Temporalitas mengadanya manusia adalah dasar bagi historisitas manusia. Manusia menurut Heidegger adalah Ada historisis, Ada berlangsung dalam sejarah. Waktu historis Ada merupakan suatu peristiwa aktual yang telah, sedang maupun akan terus berlangsung secara berkelanjutan, bukanlah waktu fisik maupun objektif. Dalam historisitas mengadanya manusia telah ditentukan oleh perjalanan waktu. Karena waktu Ada merupakan suatu peristiwa aktual, maka waktu historis hanya berhubungan dengan mangadanya manusia dan diberi bentuk dan warna oleh manusia.

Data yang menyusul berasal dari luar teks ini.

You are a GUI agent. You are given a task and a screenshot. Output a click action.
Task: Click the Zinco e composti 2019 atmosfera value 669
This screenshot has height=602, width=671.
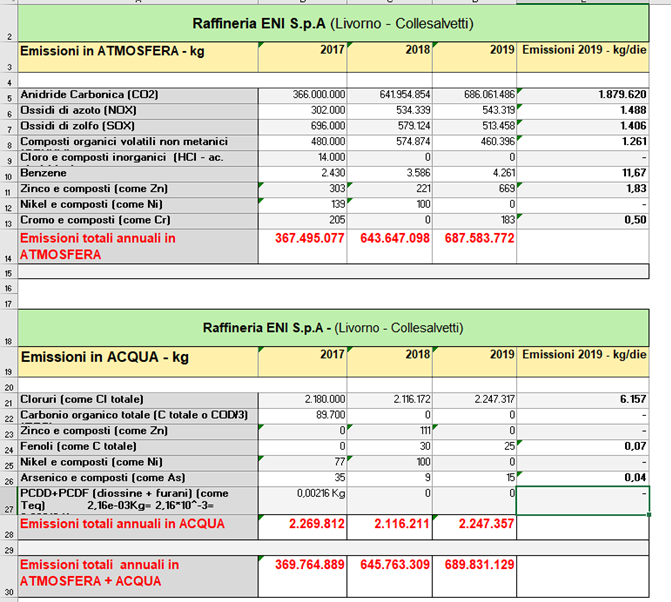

Menurut Heidegger mengungkapkan historisitas sangat penting agar bisa menangkap makna eksistensi. Historisitas mengadanya manusia menurut analisa Heidegger menunjukkan adanya takdir individu, yaitu setiap individu adalah ahli waris dari masa lalunya. Manusia teriakat dengan masa lalu, pada keterlemparan atau kejatuhan yang tidak terelakan, tidak memilih sendiri dan dengan alas an apapun tidak dapat menyanakal masa lalu tersebut. Tetapi hal tersebut tidak menjadikan manusia sebagai Ada yang dirantai oleh masa lalu.

Dengan keterikatan tersebuat, terdapat ruang bagi manusia untuk membangun masa kini dan merancang bagan untuk orientasi ke masa depan. Ketika manusia bebas untuk membangun serta merancang orientasi ke masa depannya sendiri dengan menerima masa lalunya berarti manusia telah menunjukkan eksistensi dirinya.